One of a number of films premiering in Tokyo this year to deal with the fallout from the March 11 earthquake, Since Then uses the disaster as a catalyst for a heartfelt but frustratingly inert study of a fracturing relationship.
Returning to the themes of mental illness and estrangement that informed his festival-favorite debut Okaeri, Japanese indie director Makoto Shinozaki here distances the audience through a painstakingly spare use of action and dialogue. Molasses-slow and oddly detached from its context, his melancholy mood piece, a collaboration with The Film School of Tokyo, will likely struggle to spark outside Japan following its premiere in the festival’s Japanese Eyes section.

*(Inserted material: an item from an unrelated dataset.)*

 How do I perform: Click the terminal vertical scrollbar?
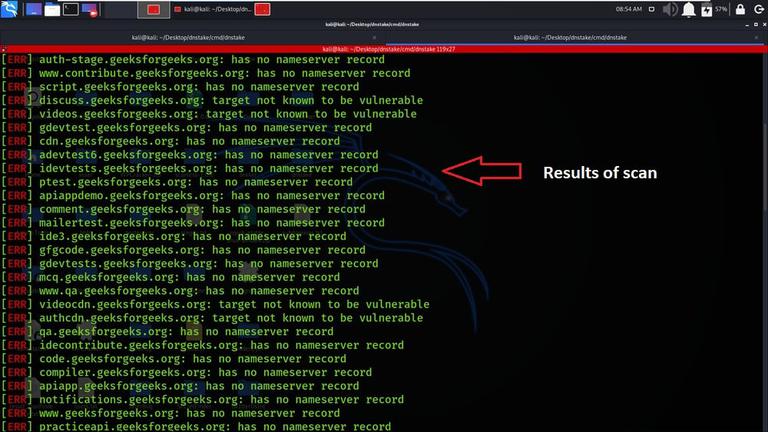coord(765,168)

As aftershocks rattle the city, Shoko (Aya Takekou) shuttles in a kind of dream state between her spartan Tokyo apartment, where a dainty bird mobile draws the eye, and her job at a specialist shoe store. She lives alone and her first thought is for her boyfriend, Masashi (Yasuhiro Isobe), who lives in the worst-hit region, Tohoku. Obsessively checking her cell phone for news, she finally makes contact with his brother and learns that the earthquake has tipped Masashi into a delusional state in which he believes the catastrophe was his fault.
Shoko is urged to end the relationship for her own sake, but can’t just quit Masashi so easily. Through inelegantly integrated flashbacks, Shinozaki lets us know Shoko’s pre-earthquake beau was a kind and thoughtful man who helped her through the death of her mother three years earlier, and that the two used to share a laugh. There is scant levity to be found elsewhere, although a joke about the inadvisability of a champagne tower prompts nervous laughter among the guests at a wedding held soon after the quake.

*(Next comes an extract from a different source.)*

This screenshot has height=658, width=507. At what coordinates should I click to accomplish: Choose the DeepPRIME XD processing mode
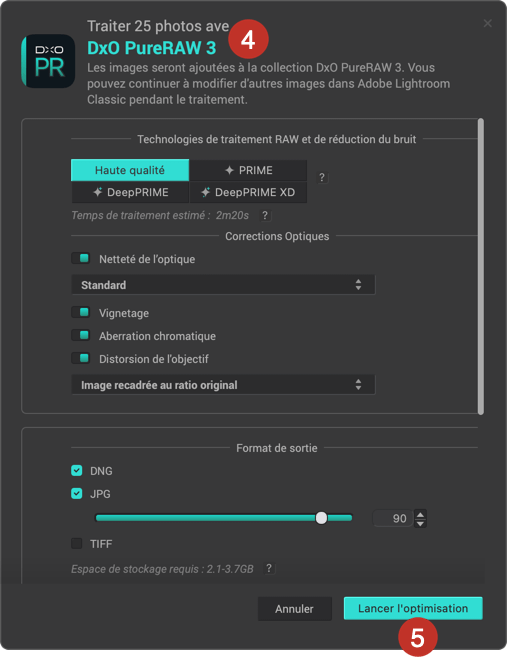(248, 192)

Aya Takekou conveys great sadness as Shoko, a woman helplessly in love with someone struggling with psychological demons, and Yasuhiro Isobe gives a convincingly mercurial portrayal of instability when Masashi suddenly appears unannounced in her apartment. Pale lighting and a subdued palette create a suitably desolate mood as the two struggle to reach across a great emotional divide while still more tremors shake the walls.
At just over an hour in length, Since Then takes a few easy shortcuts and uses some rather heavy-handed symbolism – Shoko’s job at a store specializing in orthotics for damaged soles, for instance. Using a minimum of brushstrokes, Shinozaki, a former cinema projectionist and film journalist, has given us a rough sketch instead of a portrait.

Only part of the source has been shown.